Here’s a big announcement to kick off election day: President Obama is winning by a landslide in the David Horsey Totally Skewed Facebook Poll.

Monday night, I posted the following question on my Facebook page: “So, just for the heck of it, who wants to make a prediction on the presidential race?” The response was about 10 to 1 for Obama, which is no surprise since my extended circle of “friends” leans predominantly to the left. If my predecessors – Andy Malcom, the previous writer of the Top of the Ticket blog, and Michael Ramirez, The Times’ last editorial cartoonist – put out a similar question to their friends, there is no doubt Mitt Romney would be seen as inevitable. That is because I know who their friends are. Malcolm and Ramirez are two very talented guys, but they make Attila the Hun look like a community organizer.

Whatever the political stripes of the questioner or questionees, though, such a query posed to any group of voters can reveal the fears, anxieties and hopes that many Americans feel on election day. A woman named Ruth, for instance, posted this comment: “Oh God, I run in horror. Not sure I can even watch election night.” I can imagine both Obama lovers and Obama haters feeling the same way.

Ellen was worried about making any prediction at all – “What if we jinx it?” – while Heidi was more upbeat about prognosticating: “If I predict it, will it come true? Obama of course!”

John also is feeling a bit superstitious. “Much like a child waiting to see if that gift is under the tree on Christmas Day I am almost afraid to even think it, thinking somehow it may change if I want it so bad,” John wrote. “My desire is that all the polling is accurate and Obama gets his second term.” 

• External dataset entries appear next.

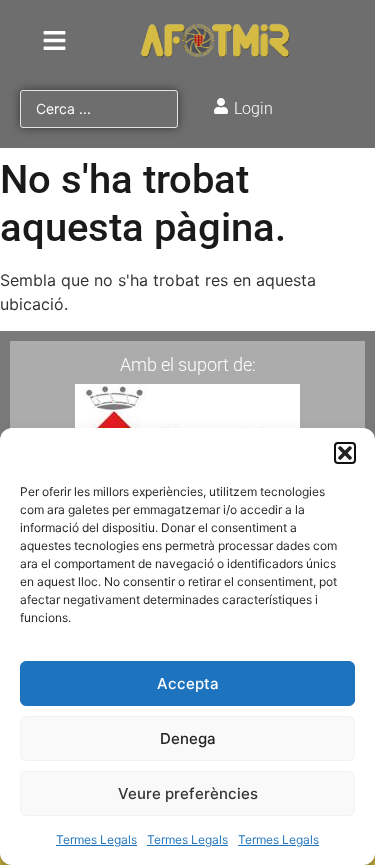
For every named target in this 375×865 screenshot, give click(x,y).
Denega (188, 738)
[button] (345, 453)
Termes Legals (96, 839)
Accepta (188, 683)
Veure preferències (188, 793)
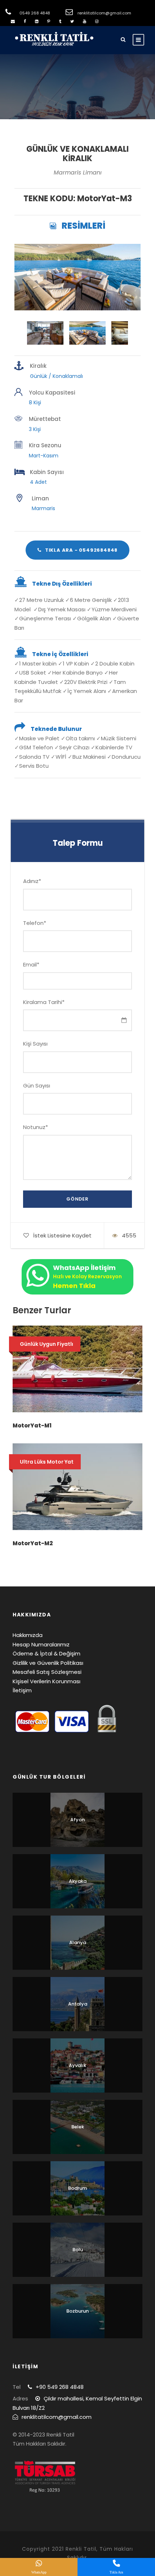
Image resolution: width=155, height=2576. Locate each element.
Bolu (77, 2249)
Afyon (77, 1819)
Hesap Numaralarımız (41, 1644)
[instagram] (96, 21)
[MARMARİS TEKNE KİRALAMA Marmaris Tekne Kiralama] (77, 276)
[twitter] (72, 21)
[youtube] (84, 21)
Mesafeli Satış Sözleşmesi (47, 1672)
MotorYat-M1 (32, 1425)
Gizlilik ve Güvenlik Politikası (48, 1663)
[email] (13, 21)
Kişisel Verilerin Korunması (46, 1681)
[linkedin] (36, 21)
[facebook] (25, 21)
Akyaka (78, 1881)
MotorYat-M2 (33, 1543)
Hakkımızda (28, 1635)
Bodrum (77, 2188)
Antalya (77, 2003)
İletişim (22, 1690)
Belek (77, 2126)
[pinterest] (48, 21)
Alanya (77, 1942)
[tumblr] (60, 21)
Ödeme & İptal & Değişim (46, 1653)
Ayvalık (77, 2065)
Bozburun (77, 2311)
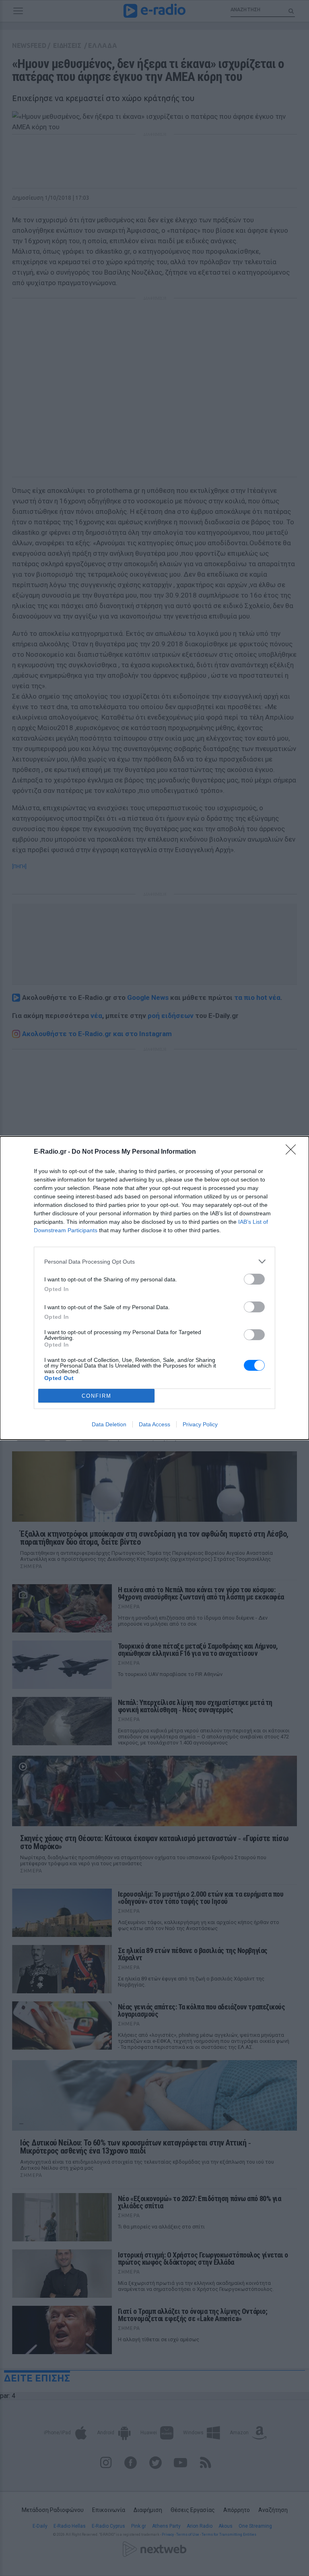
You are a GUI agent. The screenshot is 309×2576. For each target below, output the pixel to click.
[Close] (293, 1152)
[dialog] (154, 1288)
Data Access (154, 1424)
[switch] (254, 1279)
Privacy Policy (200, 1424)
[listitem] (154, 1261)
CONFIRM (96, 1396)
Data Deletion (109, 1424)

Other folks were much more certain about how it would turn out. Ana Mari is calling it this way: “Obama, with tailwinds with Sandy.” Stacy agrees: “On Wednesday, we'll be saying Romney who?” But Bruce sees it completely differently: “Romney by a landslide.”

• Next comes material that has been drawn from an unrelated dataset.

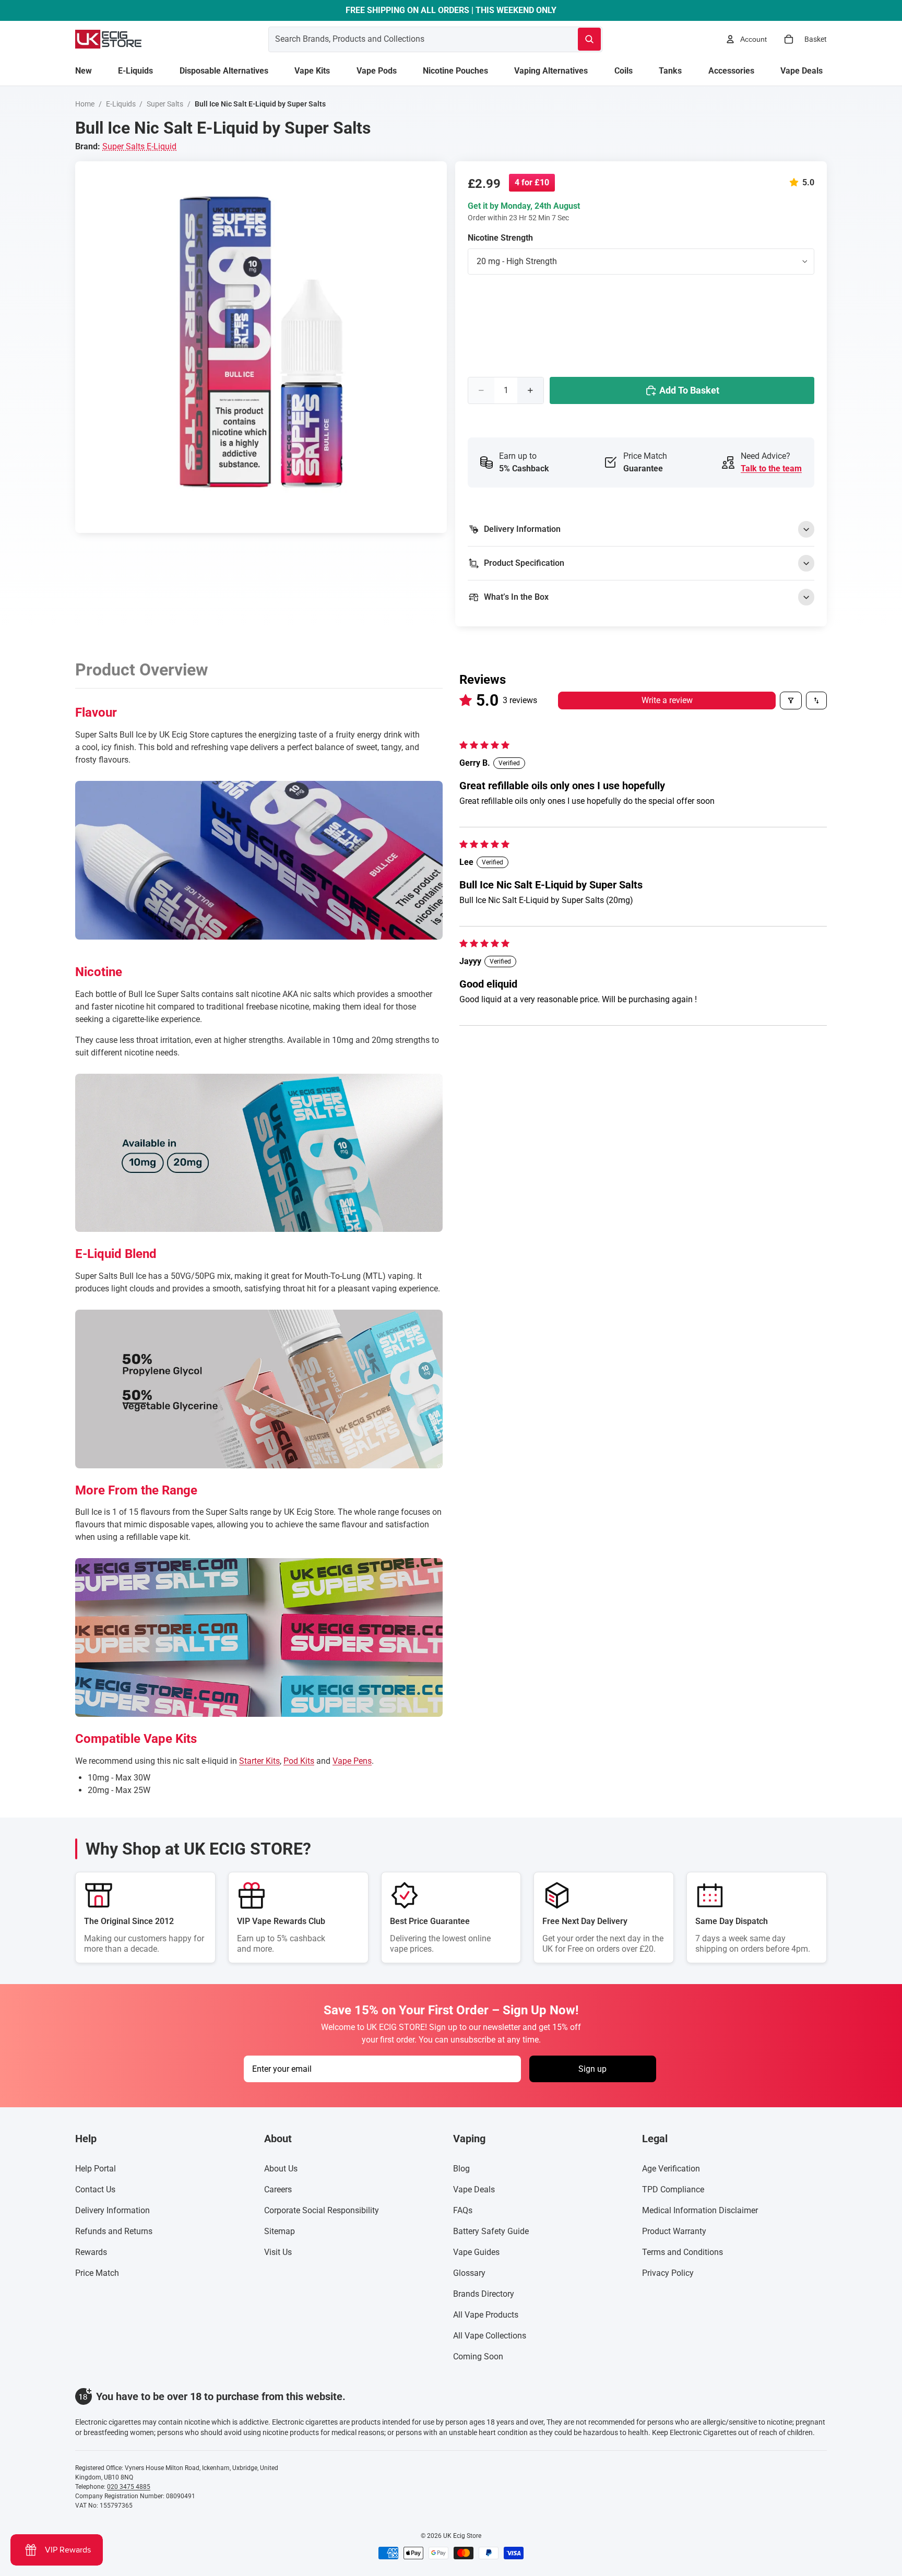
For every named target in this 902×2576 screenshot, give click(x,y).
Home (84, 104)
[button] (796, 182)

Then there is James, who wrote, “Obama should win, but I think FOX News already announced Romney won.”

Other predictions were prescriptive. “Obama will win electoral and popular vote with a modest margin,” Candace said. “Then, like George W, he should declare a mandate, as if he'd won by a landslide.” And some betrayed suspicions that the game is rigged. Fred is calling it for the challenger because Romney “and his son have invested in the company that supplies the voting machines to several key states.”

Like many pundits, several people fear a muddled outcome. My friend Sheila wrote from New York City to say, “I see another Florida-like debacle, with the alleged loser contesting the results. The in-person polls out here are a mess under the best of circumstances and circumstances after Sandy now are far from the best.”

John Stephen also predicts trouble: “I think Obama will likely either win both popular vote/electoral vote, or Romney will take popular vote while Obama takes electoral vote -- and we'll have another Al Gore situation on our hands.” 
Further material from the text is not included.